The memorable moment got off to a sweet start with the Grammy winner’s mom, Shari Johnson-Jefferson, presenting her daughter with the award. About her superstar daughter, she said, “When I think of Lizzo the word champion comes to mind. She’s a champion of others, she builds you up and she’s always in your corner. I should know because I’m her mother. Melissa has always been herself, 100 percent that chick and she has shown us all that we don’t have to conform to anyone’s standards in order to be happy, to be creative and to feel worthy. I know that Lizzo has literally saved lives.”
The “Truth Hurts” singer took the stage with her usual infectious enthusiasm, but got serious for a minute when she explained that she was originally “on the fence whether I should accept, because if I’m the people’s champ, I don’t need a trophy for championing people.”
“To be an icon is not about how long you’ve had your platform,” the artist, who also won Song of the Year for “About Damn Time,” said. “Being an icon is what you do with that platform. And ever since the beginning of my career, I’ve used my platform to amplify marginalized voices.”
She then proved her point by bringing 17 activists on stage and allowing the audience to “give them their flowers,” while highlighting their work and their organizations.
The people Lizzo shouted out included:
- Mari Copeny a.k.a Little Miss Flint, a 15-year-old fighting to get safe drinking water for the people of Flint and across the U.S.
- Shirley Raines, who uses her organization Beauty to the Streetz to provide services to the homeless community of Los Angeles, helping them feel loved and boosting their self confidence.
- Yasmine Aker, an Iranian-American activist using grassroots methods to support Iranian women fighting for freedom and equality.
- Emiliana Guereca, the founder of the Women’s March Foundation.
- Esther Young Lim, author of the booklet How to Report a Hate Crime, she speaks out against discrimination and violence toward the Asian-American Pacific Islander community.
- Felicia “Fe” Montes, a Chicana Indigenous activist, co-founder of the women’s collective Mujeres de Maiz.
- Jayla Rose Sullivan, a dancer working to provide a safe space for transgender and non-binary artists in the dance world.
- Kara Roselle Smith, a member of the Chappaquiddick Wampanoag Tribe, she advocates for Black and Indigenous people to receive land and reparations.
- Maggie Mireles Thomas, whose sister Eva Mireles was a teacher killed in the Uvalde school shooting. She is fighting to stop gun violence.
- Amelia Bonow, co-founder of Shout Your Abortion, is leading the battle for reproductive rights and access to abortion pills and services.
- Odilia Romero, whose organization Cielo advocates for Indigeous people from Mexico and Central America living in the United States.
- Rabbi Tarlan Rabizadeh, works to expand understanding of the Jewish faith and as an Iranian-American is amplifying the voices of the Iranian people.

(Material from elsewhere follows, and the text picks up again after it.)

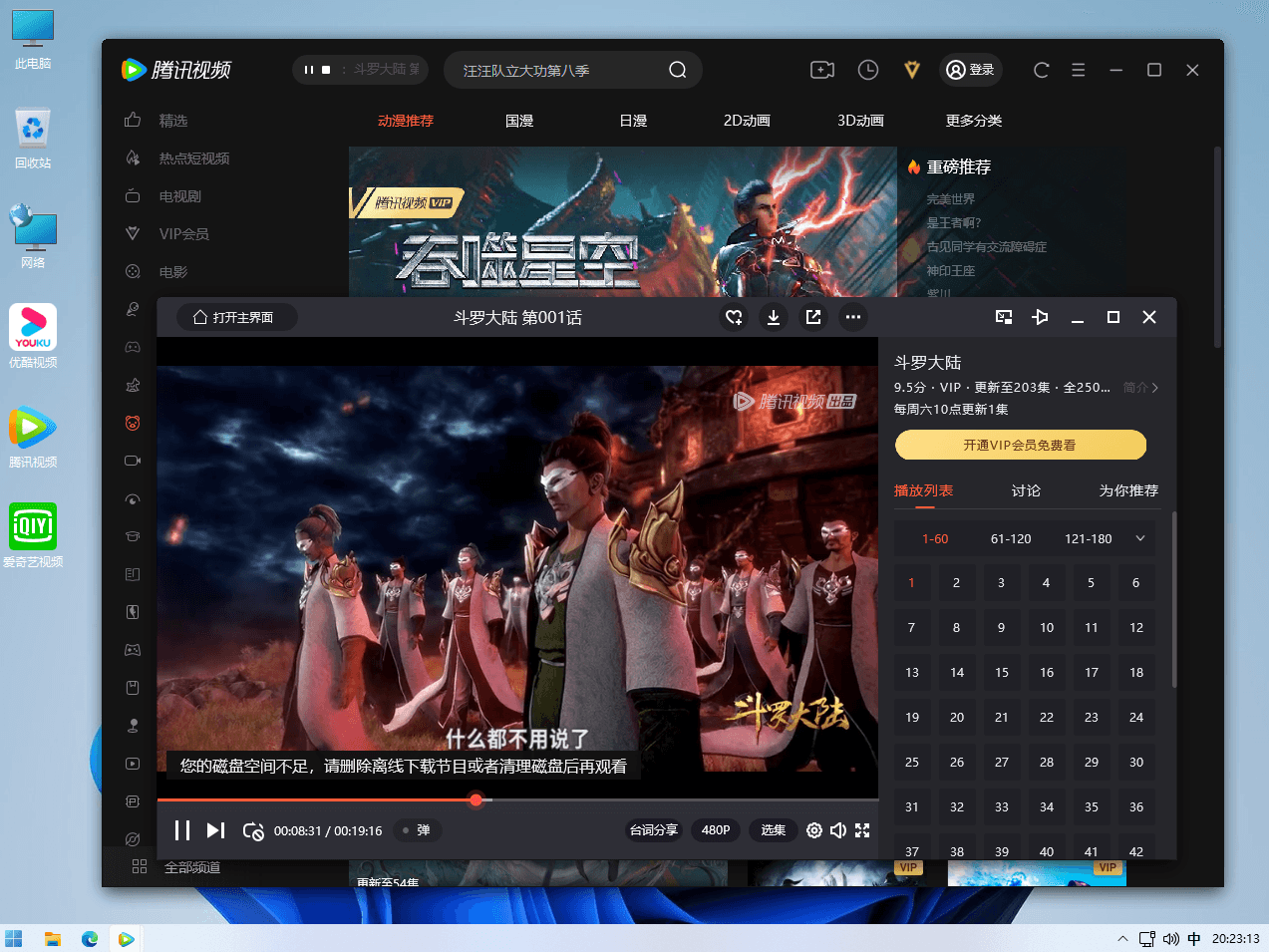Click 开通VIP会员免费看 button
The height and width of the screenshot is (952, 1269).
click(x=1020, y=445)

- Sahar Pirzada, a Muslim woman who advocates for reproductive justice.
- Chandi Moore works at Children’s Hospital Los Angeles, providing support systems for trans and gender non-coforming young people.

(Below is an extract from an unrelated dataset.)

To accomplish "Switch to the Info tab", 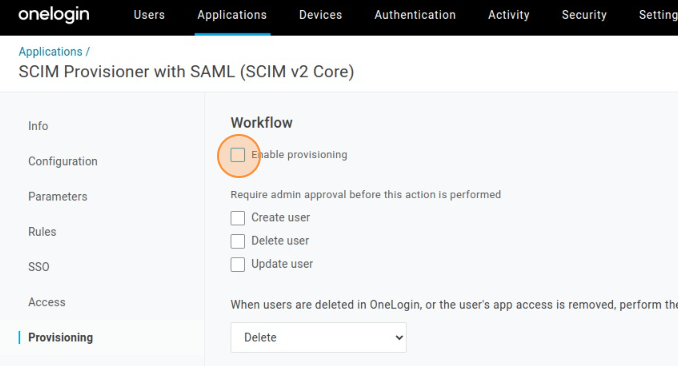I will click(38, 126).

- Crystal Echo Hawk, a member of the Pawnee nation of Oklahoma, uses her organization IllumiNative to advocate for her people.
- Reshma Saujani, founder of the Marshall Plan for Moms, is an activist for paid family leave, affordable child care and equal pay.
- Tamika Palmer uses The Breonna Taylor Foundation to seek justice for her daughter Breonna.
I cannot overstate how amazing, uplifting and inspiring this moment was. Lizzo proved that she knows exactly who she is and how to use her fame for good.